[引用文]
::::::::
1981年生まれの石井は伝統的な友禅染*の技術や歴史を学び、東京藝術大学大学院修士課程工芸染織専攻を今春修了しました。

石井は友禅染を実用品としての工芸からビジュアルアートへと応用させます。従来の模様とは異なるところどころに作家のユーモアが溢れるポップで大胆な構図、目が覚めるほど鮮やかな色彩、それらすべてが絹の繊細な質感を纏って表れます。その独特で圧倒的な存在感には強く惹きつけられます。

また今回の展示では初めて加賀友禅の古典柄を作品に取り込むなど、伝統の更なる前進を意欲的に試みました。軽快かつダイナミックでありながらも細部にまで緻密さを追求した作品群は、ただただ圧巻です。
::::::::
[出題内容 1]
引用文のうち、「石井は友禅染を実用品としての」から「作品群は、ただただ圧巻です。」までを、末尾の語句も含めて一字一句変えずに書き写してください。
[出題内容 2]
引用文によると、今回の展示で石井が初めて作品に取り込んだものは何ですか。
解答の根拠には引用文だけを用いてください。

[提示データ]
::::::::
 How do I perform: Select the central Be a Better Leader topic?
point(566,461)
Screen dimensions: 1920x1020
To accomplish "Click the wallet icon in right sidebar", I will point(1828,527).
::::::::
[解答例 1]
石井は友禅染を実用品としての工芸からビジュアルアートへと応用させます。従来の模様とは異なるところどころに作家のユーモアが溢れるポップで大胆な構図、目が覚めるほど鮮やかな色彩、それらすべてが絹の繊細な質感を纏って表れます。その独特で圧倒的な存在感には強く惹きつけられます。

また今回の展示では初めて加賀友禅の古典柄を作品に取り込むなど、伝統の更なる前進を意欲的に試みました。軽快かつダイナミックでありながらも細部にまで緻密さを追求した作品群は、ただただ圧巻です。

[解答例 2]
加賀友禅の古典柄です。